SciML / PubChemReactions.jl

Generation of reaction networks from PubChem data
5 stars 1 forks source link

roadmap, random thoughts #11

Open anandijain opened 2 years ago

anandijain commented 2 years ago

The problem is, currently the amount of "chemistry" that you can do with SciML/Catalyst/Symbolics is quite limited.

@utkarsh530, I recall you were looking for a reaction rate coefficients database (right?). I think the better way to do this is to actually keep track of each Atom something like:

Look at src/particle.jl for my scratch work

struct Atom protons neutrons electrons end

with the eventual goal being that we can use the formulas in https://en.wikipedia.org/wiki/Reaction_rate_constant and lower the ReactionSystem to a PDE (with temperature as the 2nd IV). I think for now, it is best to stick to the Arrhenius equation for calculating k(T) and avoid having to do statistical mechanics.

This will allow us to be able to make a Catalyst.Reaction constructor that doesn't require putting in a Rate (as it will be auto-determined by Arrhenius + mass action law).

We will need to know how to calculate (or lookup) bond enthalpies in order to calculate the activation energy required for the reaction (which determines the temperature dependence for the reaction rate constant).

One issue that I've run into is deciding the right level of abstraction.
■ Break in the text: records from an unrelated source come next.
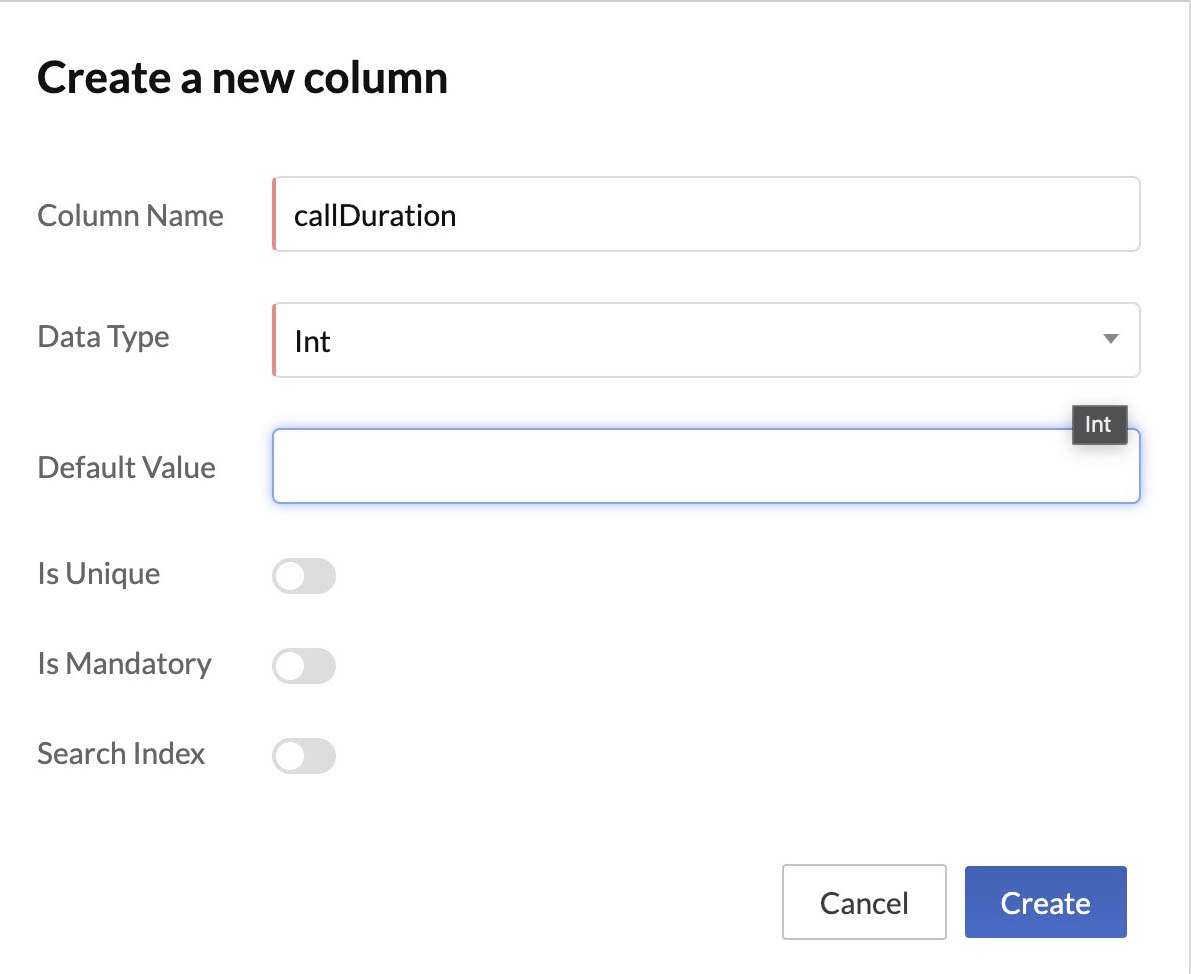Viewport: 1191px width, 974px height.
Task: Click the Is Mandatory label
Action: (x=124, y=664)
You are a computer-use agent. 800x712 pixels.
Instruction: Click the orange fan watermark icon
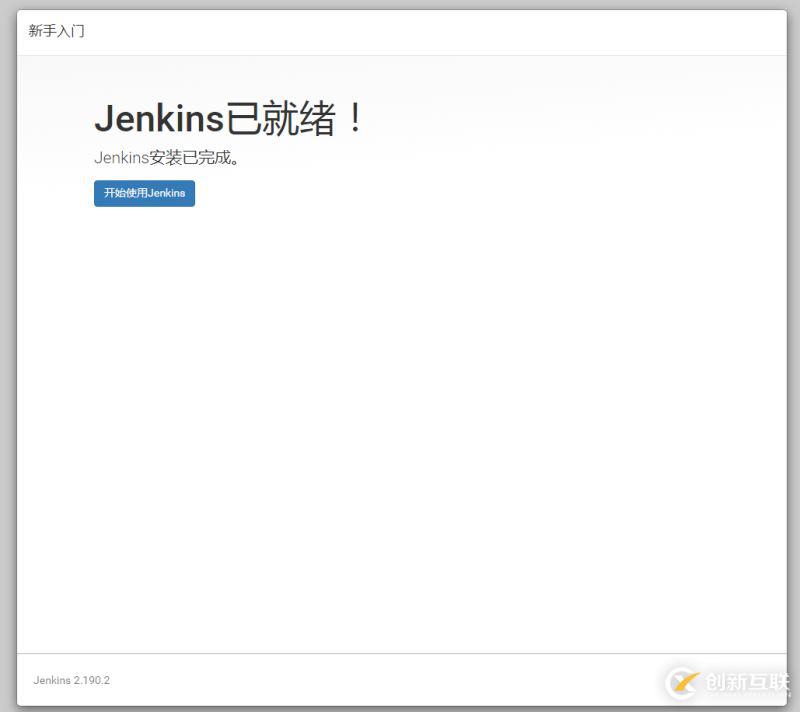point(684,683)
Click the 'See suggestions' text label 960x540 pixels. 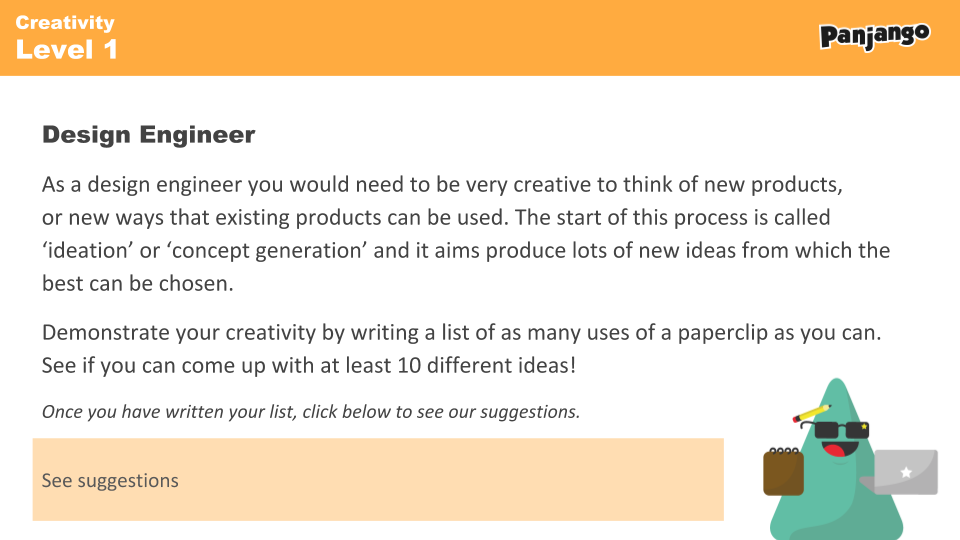pos(110,481)
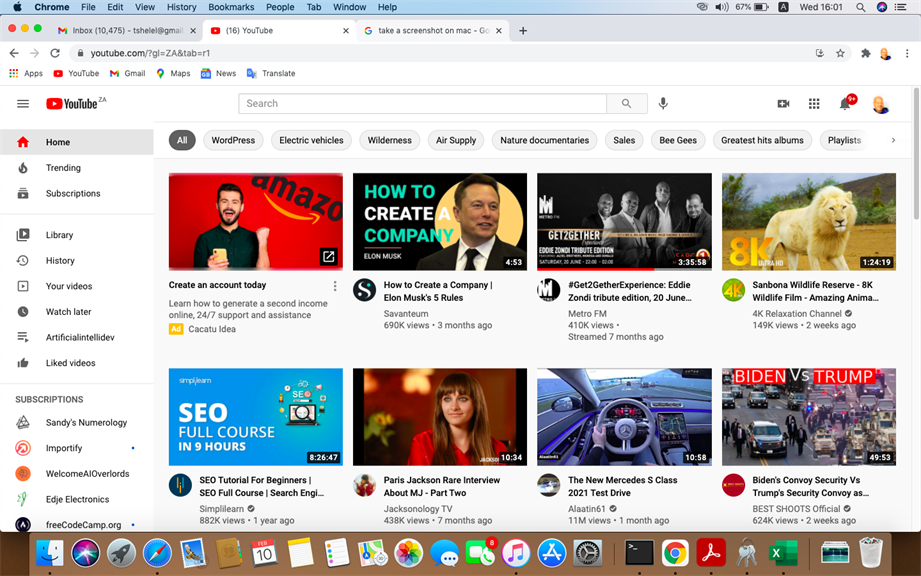Screen dimensions: 921x576
Task: Open the Library link in sidebar
Action: [59, 235]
It should be obvious we do not want to go as far as to represent protons via quarks, but for anybody doing nuclear chemistry, we would need to know how to calculate the energy released from radioactive decay and other nuclear processes.

For now I think a good starting place is just sticking to the electromagnetic forces (and leaving nuclear things for the future). So we can avoid needing to know which isotope each atom is, but we will still need to know the valence of each atom.

The reason being we need to know which bonds are broken/formed to calculate net energy. The issue here is that PubChem compounds does not provide valence charges (I think). They do provide the compound charge and bond order, but I don't think there is unique mapping to determine valences.

https://github.com/SciML/Catalyst.jl/issues/424 it would be cool to be able to lower rxnsys -> ODE/PDE/Jump in a way that ensures a term for energy that allows conservation of energy.

TLDR; I want to teach a bit of chemistry to Catalyst. this will give users much more peace of mind that the model from literature and the julia code are on the same page.

I'm also not entirely certain about everything here (since it's been a while since I've done any chemistry). Feedback much appreciated

Roadmap and scope

There are a number of things that Catalyst does not support natively that are useful to those modeling chemical reactions.

Particularly, dealing with compounds, elements, and elementary particles is (currently) out of scope for Catalyst.

However, there are many cases when incorporating this extra data (atom-bond graphs, valence charges, masses, etc) is useful for ensuring model correctness and enforcing constraints like conservation of energy and checking that reactions are balanced.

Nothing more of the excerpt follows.